Indicazioni del compito: Ricopia senza alcuna modifica le righe del materiale dall'inizio fino alla riga che contiene "point(754,804)", inclusa.

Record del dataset
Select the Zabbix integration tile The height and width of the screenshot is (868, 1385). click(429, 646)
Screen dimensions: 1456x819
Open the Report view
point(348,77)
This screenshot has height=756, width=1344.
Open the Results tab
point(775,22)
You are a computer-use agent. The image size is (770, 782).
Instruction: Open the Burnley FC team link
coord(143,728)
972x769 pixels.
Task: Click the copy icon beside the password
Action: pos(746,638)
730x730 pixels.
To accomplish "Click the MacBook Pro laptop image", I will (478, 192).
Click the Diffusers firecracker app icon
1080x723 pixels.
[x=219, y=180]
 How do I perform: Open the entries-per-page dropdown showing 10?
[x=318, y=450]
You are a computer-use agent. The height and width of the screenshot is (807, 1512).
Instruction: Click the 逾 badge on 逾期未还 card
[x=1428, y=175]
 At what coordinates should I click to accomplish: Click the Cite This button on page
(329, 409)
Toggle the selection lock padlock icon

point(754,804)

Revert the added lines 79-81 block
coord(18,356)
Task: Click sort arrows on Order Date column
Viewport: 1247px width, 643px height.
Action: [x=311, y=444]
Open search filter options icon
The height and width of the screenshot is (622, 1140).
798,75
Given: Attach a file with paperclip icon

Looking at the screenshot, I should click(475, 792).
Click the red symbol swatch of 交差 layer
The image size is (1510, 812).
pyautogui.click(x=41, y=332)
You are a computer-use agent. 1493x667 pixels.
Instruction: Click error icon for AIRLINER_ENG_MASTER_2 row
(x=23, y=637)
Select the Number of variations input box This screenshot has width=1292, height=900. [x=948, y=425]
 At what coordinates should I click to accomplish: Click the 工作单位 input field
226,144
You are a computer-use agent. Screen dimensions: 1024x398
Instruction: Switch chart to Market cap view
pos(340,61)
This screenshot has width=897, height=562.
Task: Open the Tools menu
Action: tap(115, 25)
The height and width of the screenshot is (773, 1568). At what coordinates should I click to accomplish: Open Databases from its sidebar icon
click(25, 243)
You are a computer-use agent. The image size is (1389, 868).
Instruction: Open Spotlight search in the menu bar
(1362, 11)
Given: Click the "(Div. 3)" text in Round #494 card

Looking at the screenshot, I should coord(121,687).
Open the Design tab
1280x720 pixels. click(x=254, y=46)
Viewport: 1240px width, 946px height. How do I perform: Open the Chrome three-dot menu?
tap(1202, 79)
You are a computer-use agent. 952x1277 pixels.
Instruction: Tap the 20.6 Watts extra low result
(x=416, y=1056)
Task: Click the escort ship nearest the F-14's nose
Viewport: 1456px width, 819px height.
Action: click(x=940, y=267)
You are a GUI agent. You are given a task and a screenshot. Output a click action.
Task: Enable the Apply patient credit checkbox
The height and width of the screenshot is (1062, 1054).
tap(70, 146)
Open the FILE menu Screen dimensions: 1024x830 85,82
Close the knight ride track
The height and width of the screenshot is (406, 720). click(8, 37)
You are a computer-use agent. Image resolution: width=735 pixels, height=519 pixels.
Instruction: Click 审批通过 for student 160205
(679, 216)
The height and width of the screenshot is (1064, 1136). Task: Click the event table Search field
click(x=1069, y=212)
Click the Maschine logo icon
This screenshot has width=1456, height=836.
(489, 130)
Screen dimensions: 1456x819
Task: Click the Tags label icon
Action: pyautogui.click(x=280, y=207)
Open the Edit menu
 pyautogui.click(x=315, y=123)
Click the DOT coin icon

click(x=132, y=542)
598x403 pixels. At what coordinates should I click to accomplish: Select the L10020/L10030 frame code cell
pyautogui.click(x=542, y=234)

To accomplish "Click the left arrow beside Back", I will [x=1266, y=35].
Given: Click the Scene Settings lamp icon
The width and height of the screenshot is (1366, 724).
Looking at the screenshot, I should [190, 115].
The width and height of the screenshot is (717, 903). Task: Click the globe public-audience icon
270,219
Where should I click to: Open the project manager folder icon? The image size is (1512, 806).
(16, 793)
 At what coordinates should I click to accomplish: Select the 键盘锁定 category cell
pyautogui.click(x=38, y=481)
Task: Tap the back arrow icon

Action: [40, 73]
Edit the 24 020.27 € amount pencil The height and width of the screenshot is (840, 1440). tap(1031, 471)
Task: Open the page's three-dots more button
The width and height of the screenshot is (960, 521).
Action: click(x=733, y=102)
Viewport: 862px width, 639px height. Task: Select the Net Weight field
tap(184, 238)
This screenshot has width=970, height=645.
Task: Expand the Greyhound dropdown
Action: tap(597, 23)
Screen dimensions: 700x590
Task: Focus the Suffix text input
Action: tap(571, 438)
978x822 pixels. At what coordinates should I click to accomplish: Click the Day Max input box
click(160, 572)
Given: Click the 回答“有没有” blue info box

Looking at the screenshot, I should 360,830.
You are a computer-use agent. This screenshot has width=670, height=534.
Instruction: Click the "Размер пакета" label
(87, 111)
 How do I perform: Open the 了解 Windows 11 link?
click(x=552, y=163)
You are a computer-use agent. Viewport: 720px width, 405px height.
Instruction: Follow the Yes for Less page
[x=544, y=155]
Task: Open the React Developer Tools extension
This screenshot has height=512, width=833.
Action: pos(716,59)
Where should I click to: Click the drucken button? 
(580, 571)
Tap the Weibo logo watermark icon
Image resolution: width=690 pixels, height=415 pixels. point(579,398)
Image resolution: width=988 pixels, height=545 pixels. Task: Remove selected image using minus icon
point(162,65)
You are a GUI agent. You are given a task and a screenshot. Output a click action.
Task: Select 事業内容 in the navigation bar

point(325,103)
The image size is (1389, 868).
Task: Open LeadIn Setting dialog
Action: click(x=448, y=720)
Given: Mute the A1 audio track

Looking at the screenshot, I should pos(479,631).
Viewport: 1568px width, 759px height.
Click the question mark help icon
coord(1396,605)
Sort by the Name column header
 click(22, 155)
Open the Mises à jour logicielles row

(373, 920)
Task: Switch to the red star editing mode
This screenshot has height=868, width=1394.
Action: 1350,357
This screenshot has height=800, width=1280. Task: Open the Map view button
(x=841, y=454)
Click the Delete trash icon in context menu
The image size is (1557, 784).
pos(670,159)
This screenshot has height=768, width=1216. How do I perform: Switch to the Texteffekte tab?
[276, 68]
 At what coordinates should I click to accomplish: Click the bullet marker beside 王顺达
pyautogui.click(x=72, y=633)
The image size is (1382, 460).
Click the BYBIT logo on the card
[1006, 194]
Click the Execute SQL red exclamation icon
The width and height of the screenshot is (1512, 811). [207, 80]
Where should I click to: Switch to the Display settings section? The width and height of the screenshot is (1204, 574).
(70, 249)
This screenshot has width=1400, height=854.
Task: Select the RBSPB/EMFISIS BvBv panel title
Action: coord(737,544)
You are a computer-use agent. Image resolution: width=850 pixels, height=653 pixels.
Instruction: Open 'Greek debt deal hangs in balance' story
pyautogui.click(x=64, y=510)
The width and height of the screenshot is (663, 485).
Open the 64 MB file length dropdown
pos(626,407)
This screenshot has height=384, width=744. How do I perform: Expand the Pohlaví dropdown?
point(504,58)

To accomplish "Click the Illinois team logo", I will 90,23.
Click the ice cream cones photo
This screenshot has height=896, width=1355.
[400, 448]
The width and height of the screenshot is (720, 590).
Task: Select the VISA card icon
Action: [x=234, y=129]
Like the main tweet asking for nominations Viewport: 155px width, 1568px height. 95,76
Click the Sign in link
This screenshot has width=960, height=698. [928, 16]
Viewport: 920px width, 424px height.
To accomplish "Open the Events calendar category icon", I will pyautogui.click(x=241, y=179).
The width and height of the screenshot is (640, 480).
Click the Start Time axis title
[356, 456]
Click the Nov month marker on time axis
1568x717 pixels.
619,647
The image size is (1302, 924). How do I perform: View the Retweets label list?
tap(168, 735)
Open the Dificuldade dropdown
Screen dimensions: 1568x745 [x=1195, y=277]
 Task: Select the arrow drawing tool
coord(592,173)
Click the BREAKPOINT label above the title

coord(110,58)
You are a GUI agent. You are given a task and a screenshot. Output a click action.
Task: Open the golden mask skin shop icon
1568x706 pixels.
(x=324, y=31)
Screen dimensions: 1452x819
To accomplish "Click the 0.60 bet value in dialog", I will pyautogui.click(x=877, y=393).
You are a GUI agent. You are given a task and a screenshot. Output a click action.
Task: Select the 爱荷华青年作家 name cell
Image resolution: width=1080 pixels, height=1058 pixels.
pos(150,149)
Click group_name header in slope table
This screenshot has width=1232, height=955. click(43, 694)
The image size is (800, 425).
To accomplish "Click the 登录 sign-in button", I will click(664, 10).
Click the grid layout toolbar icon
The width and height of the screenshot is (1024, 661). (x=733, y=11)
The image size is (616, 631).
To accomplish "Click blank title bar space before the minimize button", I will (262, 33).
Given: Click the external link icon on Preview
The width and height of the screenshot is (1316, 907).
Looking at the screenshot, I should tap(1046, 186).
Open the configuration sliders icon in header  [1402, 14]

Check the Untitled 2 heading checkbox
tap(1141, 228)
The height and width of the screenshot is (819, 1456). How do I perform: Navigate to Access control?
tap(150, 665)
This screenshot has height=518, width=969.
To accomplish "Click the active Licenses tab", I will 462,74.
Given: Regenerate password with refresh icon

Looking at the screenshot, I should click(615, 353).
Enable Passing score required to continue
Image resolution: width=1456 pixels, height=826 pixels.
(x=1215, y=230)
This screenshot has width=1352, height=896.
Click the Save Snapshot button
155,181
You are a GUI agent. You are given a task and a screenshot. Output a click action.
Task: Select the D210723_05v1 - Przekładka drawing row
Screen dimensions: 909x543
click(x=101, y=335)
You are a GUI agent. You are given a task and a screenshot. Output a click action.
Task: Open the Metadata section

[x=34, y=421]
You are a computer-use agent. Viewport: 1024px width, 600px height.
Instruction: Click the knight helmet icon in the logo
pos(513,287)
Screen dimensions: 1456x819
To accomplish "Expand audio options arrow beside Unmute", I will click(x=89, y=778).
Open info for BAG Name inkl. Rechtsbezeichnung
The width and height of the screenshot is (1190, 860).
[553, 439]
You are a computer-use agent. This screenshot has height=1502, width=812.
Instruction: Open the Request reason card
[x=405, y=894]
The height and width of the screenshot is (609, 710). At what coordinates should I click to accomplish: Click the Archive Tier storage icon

Risposta all'esercizio:
Select the Zabbix integration tile The height and width of the screenshot is (868, 1385). click(429, 646)
Screen dimensions: 1456x819
Open the Report view
point(348,77)
This screenshot has height=756, width=1344.
Open the Results tab
point(775,22)
You are a computer-use agent. The image size is (770, 782).
Instruction: Open the Burnley FC team link
coord(143,728)
972x769 pixels.
Task: Click the copy icon beside the password
Action: pos(746,638)
730x730 pixels.
To accomplish "Click the MacBook Pro laptop image", I will (478, 192).
Click the Diffusers firecracker app icon
1080x723 pixels.
[x=219, y=180]
 How do I perform: Open the entries-per-page dropdown showing 10?
[x=318, y=450]
You are a computer-use agent. The height and width of the screenshot is (807, 1512).
Instruction: Click the 逾 badge on 逾期未还 card
[x=1428, y=175]
 At what coordinates should I click to accomplish: Click the Cite This button on page
(329, 409)
Toggle the selection lock padlock icon

point(754,804)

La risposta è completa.